### INSTRUCTIONS FOR THE TASK:
What is needed is an exact transcription of every record below.

+++

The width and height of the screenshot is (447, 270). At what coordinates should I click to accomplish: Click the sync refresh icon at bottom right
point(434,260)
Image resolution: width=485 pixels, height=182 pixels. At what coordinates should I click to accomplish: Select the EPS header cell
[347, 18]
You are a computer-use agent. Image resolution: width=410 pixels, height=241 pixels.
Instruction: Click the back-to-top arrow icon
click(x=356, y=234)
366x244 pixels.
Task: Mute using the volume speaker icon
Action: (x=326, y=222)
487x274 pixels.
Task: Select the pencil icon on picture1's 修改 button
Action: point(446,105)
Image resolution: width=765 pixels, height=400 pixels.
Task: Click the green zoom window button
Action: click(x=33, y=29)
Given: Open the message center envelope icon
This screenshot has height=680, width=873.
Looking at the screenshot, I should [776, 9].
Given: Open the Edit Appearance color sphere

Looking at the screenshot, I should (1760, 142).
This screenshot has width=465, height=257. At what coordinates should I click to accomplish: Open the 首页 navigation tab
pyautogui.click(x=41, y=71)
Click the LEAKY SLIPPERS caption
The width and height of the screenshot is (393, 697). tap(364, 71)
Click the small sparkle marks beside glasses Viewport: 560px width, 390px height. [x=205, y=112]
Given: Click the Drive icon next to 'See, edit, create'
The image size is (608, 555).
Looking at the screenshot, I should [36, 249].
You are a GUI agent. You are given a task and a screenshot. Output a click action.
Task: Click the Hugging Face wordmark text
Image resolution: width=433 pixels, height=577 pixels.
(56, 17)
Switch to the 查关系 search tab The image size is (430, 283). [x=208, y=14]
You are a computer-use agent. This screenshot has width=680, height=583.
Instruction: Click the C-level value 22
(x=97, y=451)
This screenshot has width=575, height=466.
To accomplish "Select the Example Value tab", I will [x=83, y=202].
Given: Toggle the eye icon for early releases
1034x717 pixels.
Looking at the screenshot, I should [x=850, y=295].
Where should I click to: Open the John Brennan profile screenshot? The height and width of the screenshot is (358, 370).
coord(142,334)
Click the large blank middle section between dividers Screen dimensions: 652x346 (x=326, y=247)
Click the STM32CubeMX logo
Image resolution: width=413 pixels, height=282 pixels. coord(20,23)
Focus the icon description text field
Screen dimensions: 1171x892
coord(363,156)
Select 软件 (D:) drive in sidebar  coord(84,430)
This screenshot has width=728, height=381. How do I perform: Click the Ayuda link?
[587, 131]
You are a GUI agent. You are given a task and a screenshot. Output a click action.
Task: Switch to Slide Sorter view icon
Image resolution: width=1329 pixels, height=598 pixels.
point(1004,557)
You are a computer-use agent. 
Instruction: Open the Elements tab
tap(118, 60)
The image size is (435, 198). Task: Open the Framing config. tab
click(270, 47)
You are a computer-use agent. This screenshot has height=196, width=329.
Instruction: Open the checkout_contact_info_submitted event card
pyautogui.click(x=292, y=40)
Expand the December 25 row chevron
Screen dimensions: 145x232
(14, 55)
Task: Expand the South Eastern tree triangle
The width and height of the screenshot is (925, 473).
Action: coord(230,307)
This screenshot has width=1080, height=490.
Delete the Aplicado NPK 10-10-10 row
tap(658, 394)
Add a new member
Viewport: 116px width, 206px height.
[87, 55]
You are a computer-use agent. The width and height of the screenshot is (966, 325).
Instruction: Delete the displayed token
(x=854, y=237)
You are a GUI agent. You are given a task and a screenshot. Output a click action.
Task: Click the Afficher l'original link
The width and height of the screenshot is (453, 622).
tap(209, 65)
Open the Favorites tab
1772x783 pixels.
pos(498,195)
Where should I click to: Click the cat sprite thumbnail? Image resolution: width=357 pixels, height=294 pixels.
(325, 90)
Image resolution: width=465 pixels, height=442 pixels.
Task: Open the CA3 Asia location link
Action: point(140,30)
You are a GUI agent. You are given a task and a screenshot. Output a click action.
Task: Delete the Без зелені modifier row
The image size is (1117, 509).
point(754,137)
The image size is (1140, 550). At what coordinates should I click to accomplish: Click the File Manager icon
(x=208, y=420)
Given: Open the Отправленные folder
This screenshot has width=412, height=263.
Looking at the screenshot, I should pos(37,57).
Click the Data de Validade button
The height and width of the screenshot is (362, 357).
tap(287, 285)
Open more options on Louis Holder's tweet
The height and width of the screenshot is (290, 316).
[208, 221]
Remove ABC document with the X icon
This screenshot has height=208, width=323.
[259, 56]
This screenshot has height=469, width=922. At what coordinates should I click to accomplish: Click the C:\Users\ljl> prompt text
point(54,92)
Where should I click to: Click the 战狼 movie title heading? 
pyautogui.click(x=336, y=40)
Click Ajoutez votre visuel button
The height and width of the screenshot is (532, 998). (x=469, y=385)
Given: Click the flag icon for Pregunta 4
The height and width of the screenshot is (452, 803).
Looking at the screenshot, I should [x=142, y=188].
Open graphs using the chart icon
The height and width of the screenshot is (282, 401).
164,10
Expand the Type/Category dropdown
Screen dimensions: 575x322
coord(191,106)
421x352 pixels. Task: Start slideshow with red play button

+++

### RESPONSE BOX:
The width and height of the screenshot is (447, 270). At what coordinates should I click to accomplish: Click the sync refresh icon at bottom right
point(434,260)
Image resolution: width=485 pixels, height=182 pixels. At what coordinates should I click to accomplish: Select the EPS header cell
[347, 18]
You are a computer-use agent. Image resolution: width=410 pixels, height=241 pixels.
Instruction: Click the back-to-top arrow icon
click(x=356, y=234)
366x244 pixels.
Task: Mute using the volume speaker icon
Action: (x=326, y=222)
487x274 pixels.
Task: Select the pencil icon on picture1's 修改 button
Action: point(446,105)
Image resolution: width=765 pixels, height=400 pixels.
Task: Click the green zoom window button
Action: click(x=33, y=29)
Given: Open the message center envelope icon
This screenshot has height=680, width=873.
Looking at the screenshot, I should [776, 9].
Given: Open the Edit Appearance color sphere

Looking at the screenshot, I should (1760, 142).
This screenshot has width=465, height=257. At what coordinates should I click to accomplish: Open the 首页 navigation tab
pyautogui.click(x=41, y=71)
Click the LEAKY SLIPPERS caption
The width and height of the screenshot is (393, 697). tap(364, 71)
Click the small sparkle marks beside glasses Viewport: 560px width, 390px height. [x=205, y=112]
Given: Click the Drive icon next to 'See, edit, create'
The image size is (608, 555).
Looking at the screenshot, I should [36, 249].
You are a GUI agent. You are given a task and a screenshot. Output a click action.
Task: Click the Hugging Face wordmark text
Image resolution: width=433 pixels, height=577 pixels.
(56, 17)
Switch to the 查关系 search tab The image size is (430, 283). [x=208, y=14]
You are a computer-use agent. This screenshot has width=680, height=583.
Instruction: Click the C-level value 22
(x=97, y=451)
This screenshot has width=575, height=466.
To accomplish "Select the Example Value tab", I will [x=83, y=202].
Given: Toggle the eye icon for early releases
1034x717 pixels.
Looking at the screenshot, I should [x=850, y=295].
Where should I click to: Open the John Brennan profile screenshot? The height and width of the screenshot is (358, 370).
coord(142,334)
Click the large blank middle section between dividers Screen dimensions: 652x346 (x=326, y=247)
Click the STM32CubeMX logo
Image resolution: width=413 pixels, height=282 pixels. coord(20,23)
Focus the icon description text field
Screen dimensions: 1171x892
coord(363,156)
Select 软件 (D:) drive in sidebar  coord(84,430)
This screenshot has width=728, height=381. How do I perform: Click the Ayuda link?
[587, 131]
You are a GUI agent. You are given a task and a screenshot. Output a click action.
Task: Switch to Slide Sorter view icon
Image resolution: width=1329 pixels, height=598 pixels.
point(1004,557)
You are a computer-use agent. 
Instruction: Open the Elements tab
tap(118, 60)
The image size is (435, 198). Task: Open the Framing config. tab
click(270, 47)
You are a computer-use agent. This screenshot has height=196, width=329.
Instruction: Open the checkout_contact_info_submitted event card
pyautogui.click(x=292, y=40)
Expand the December 25 row chevron
Screen dimensions: 145x232
(14, 55)
Task: Expand the South Eastern tree triangle
The width and height of the screenshot is (925, 473).
Action: coord(230,307)
This screenshot has width=1080, height=490.
Delete the Aplicado NPK 10-10-10 row
tap(658, 394)
Add a new member
Viewport: 116px width, 206px height.
[87, 55]
You are a computer-use agent. The width and height of the screenshot is (966, 325).
Instruction: Delete the displayed token
(x=854, y=237)
You are a GUI agent. You are given a task and a screenshot. Output a click action.
Task: Click the Afficher l'original link
The width and height of the screenshot is (453, 622).
tap(209, 65)
Open the Favorites tab
1772x783 pixels.
pos(498,195)
Where should I click to: Click the cat sprite thumbnail? Image resolution: width=357 pixels, height=294 pixels.
(325, 90)
Image resolution: width=465 pixels, height=442 pixels.
Task: Open the CA3 Asia location link
Action: point(140,30)
You are a GUI agent. You are given a task and a screenshot. Output a click action.
Task: Delete the Без зелені modifier row
The image size is (1117, 509).
point(754,137)
The image size is (1140, 550). At what coordinates should I click to accomplish: Click the File Manager icon
(x=208, y=420)
Given: Open the Отправленные folder
This screenshot has width=412, height=263.
Looking at the screenshot, I should pos(37,57).
Click the Data de Validade button
The height and width of the screenshot is (362, 357).
tap(287, 285)
Open more options on Louis Holder's tweet
The height and width of the screenshot is (290, 316).
[208, 221]
Remove ABC document with the X icon
This screenshot has height=208, width=323.
[259, 56]
This screenshot has height=469, width=922. At what coordinates should I click to accomplish: Click the C:\Users\ljl> prompt text
point(54,92)
Where should I click to: Click the 战狼 movie title heading? 
pyautogui.click(x=336, y=40)
Click Ajoutez votre visuel button
The height and width of the screenshot is (532, 998). (x=469, y=385)
Given: Click the flag icon for Pregunta 4
The height and width of the screenshot is (452, 803).
Looking at the screenshot, I should [x=142, y=188].
Open graphs using the chart icon
The height and width of the screenshot is (282, 401).
164,10
Expand the Type/Category dropdown
Screen dimensions: 575x322
coord(191,106)
421x352 pixels. Task: Start slideshow with red play button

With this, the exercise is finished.